Rumsfeld Bids Farewell To Pentagon

Team Infidel

Forum Spin Doctor
Washington Times
December 9, 2006
Pg. 1

By Rowan Scarborough, The Washington Times
Defense Secretary Donald H. Rumsfeld, in a bittersweet farewell yesterday to Pentagon workers, spoke of "miracles" his personnel performed during his tenure, including liberating Iraq and Afghanistan, deploying the first missile defense, creating a new homeland defense command and expanding the number of covert warriors.
"The institution is important well beyond those who temporarily serve here," said Mr.
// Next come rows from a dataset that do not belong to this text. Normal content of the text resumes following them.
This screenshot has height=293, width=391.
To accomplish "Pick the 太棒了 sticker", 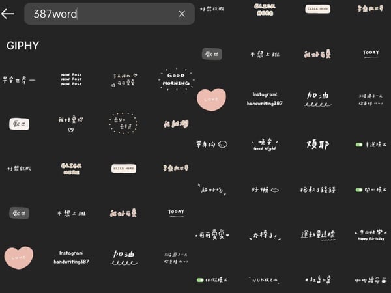I will tap(265, 235).
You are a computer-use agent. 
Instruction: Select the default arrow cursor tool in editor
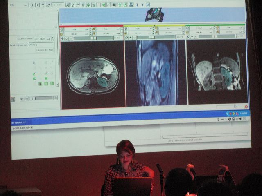[34, 63]
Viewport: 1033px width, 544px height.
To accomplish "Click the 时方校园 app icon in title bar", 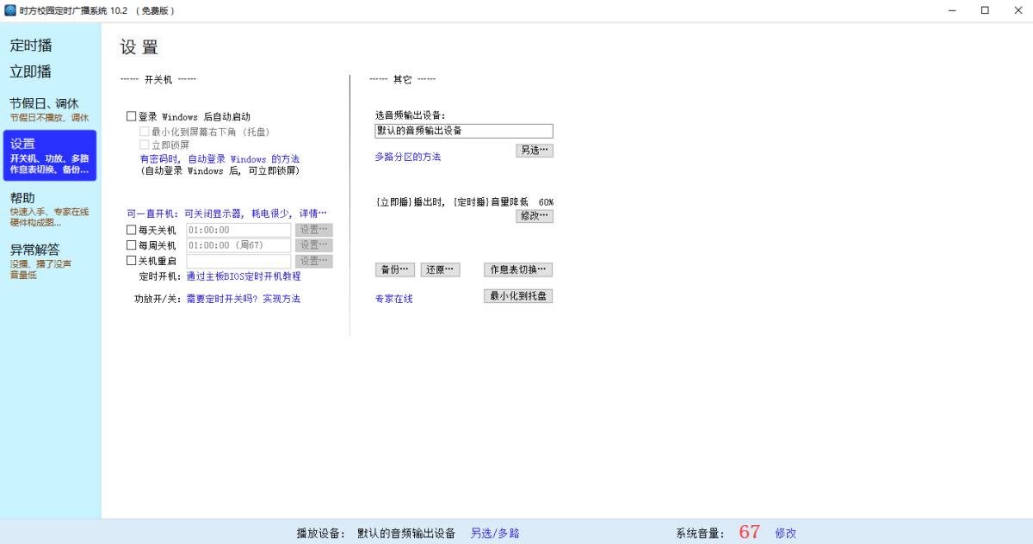I will [9, 10].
Rumsfeld, who first served as secretary during the Cold War and leaves the building for a second time on Dec. 18. "Each of you here in this room ... have played a part in one or more of these accomplishments."
"This is our last town hall meeting with our secretary," is how Marine Gen. Peter Pace, whom Mr. Rumsfeld picked as Joint Chiefs of Staff vice chairman and then as chairman, started the proceedings.
Mr. Rumsfeld's stage was a Pentagon auditorium packed with military personnel and civilians who greeted their leader with enthusiastic applause. The defense secretary, pilloried by critics for what they consider a botched war plan in Iraq, was forced to resign Nov. 8 and will say his final farewell on Friday. Defense Secretary-designate Robert M. Gates will be sworn in by President Bush on Dec. 18.
On this day, Mr. Rumsfeld basked in the adulation and repaid tributes.
"This is not a question," said one Pentagon staffer during a question-and-answer session. "It's simply a chance to say thank you."
He recalled the time his daughter's dance troupe came to the Pentagon and Mr. Rumsfeld took time out to talk to the 30 young persons. Five ended up joining the military. "You had a profound effect on the young members of that troupe and on our country," the admiral said.
Mr. Rumsfeld told the audience: "I leave office very proud to have served with your, inspired by your dedication, by your patriotism and by your sacrifice, and we recognize that sacrifice.
Mr. Rumsfeld will surely go down in history as one of the country's most important defense secretaries. He came into officer under orders from Mr. Bush to transform the armed forces to better fight new threats -- including terrorists. Little did he know at his Jan. 20, 2001, swearing in that the battle would come in just eight months when al Qaeda terrorists flew airliners into the World Trade Center and the Pentagon.
A workaholic, Mr. Rumsfeld created the first homeland defense command, reorganized the Army into more agile combat brigade teams, empowered and increased special operations forces, canceled major weapon systems as outdated and pushed the Pentagon deeper into the black-bag world of intelligence and counterterrorism. He pressed commanders to fight lighter and faster, relying more on intelligence and precision bombing.
After the September 11, 2001, attack, his popularity soared. America saw a tough-talking leader who said he would be more than willing to have his troops kill terrorists. But the muddled war in Iraq, now in its fourth year, sank his likability in Congress and the nation. Critics said his style of fighting left too few troops in Iraq who were unprepared for an insurgency that has tossed that country into the throes of sectarian violence.
Yesterday, he invoked two events to illustrate his roller-coaster tenure: the inauguration of Afghanistan President Hamid Karzai, after U.S. troops ousted the Taliban; and being "stunned by the news" of detainee abuses by American soldiers at Iraq's Abu Ghraib prison.
“Clearly the worst day was Abu Ghraib,” he said. The scandal incited the political left to castigate American forces as well as Mr. Rumsfeld, who was labeled a torturer.
“I remember the irresponsible comments by some who tried to sully the image of the courageous and dedicated men and women in uniformwho keep the American people safe,” he said, feisty to the end.
He also addressed the American people, whose support for the Iraq war has dropped sharply as the count of U.S. dead exceeds 2,900.
“Just take Iraq and Afghanistan,” said Mr. Rumsfeld, 74, who served first as defense secretary from 1975 to 1977 under President Ford. “The military can’t lose. They can’t lose a battle let alone a war over there. But they also can’t win because it is not a conventional conflict. There isn’t an army, a navy or an air force to go defeat. It takes political and economic activity. . . . And that takes patience and we have to understand that as a society, as a people and not be impatient.”
He quoted a wounded soldier at Walter Reed Army Medical Center as telling him, “If only the American people will give us the time, we can do this. We’re getting it done.”